[Activity]:
Retyping the entries exactly is all that is required.

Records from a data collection
════════════════
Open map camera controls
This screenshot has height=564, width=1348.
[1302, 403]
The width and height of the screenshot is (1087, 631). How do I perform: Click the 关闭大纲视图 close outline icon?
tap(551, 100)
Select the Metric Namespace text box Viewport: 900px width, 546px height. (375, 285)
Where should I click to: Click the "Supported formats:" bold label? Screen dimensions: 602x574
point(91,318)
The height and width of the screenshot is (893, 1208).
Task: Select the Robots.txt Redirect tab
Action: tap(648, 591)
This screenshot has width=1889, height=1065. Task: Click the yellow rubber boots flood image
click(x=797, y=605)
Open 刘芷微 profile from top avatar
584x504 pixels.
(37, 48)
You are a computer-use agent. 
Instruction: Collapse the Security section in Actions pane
════════════════
[Written response]:
Open map camera controls
This screenshot has height=564, width=1348.
[1302, 403]
The width and height of the screenshot is (1087, 631). How do I perform: Click the 关闭大纲视图 close outline icon?
tap(551, 100)
Select the Metric Namespace text box Viewport: 900px width, 546px height. (375, 285)
Where should I click to: Click the "Supported formats:" bold label? Screen dimensions: 602x574
point(91,318)
The height and width of the screenshot is (893, 1208).
Task: Select the Robots.txt Redirect tab
Action: tap(648, 591)
This screenshot has width=1889, height=1065. Task: Click the yellow rubber boots flood image
click(x=797, y=605)
Open 刘芷微 profile from top avatar
584x504 pixels.
(37, 48)
You are a computer-use agent. 
Instruction: Collapse the Security section in Actions pane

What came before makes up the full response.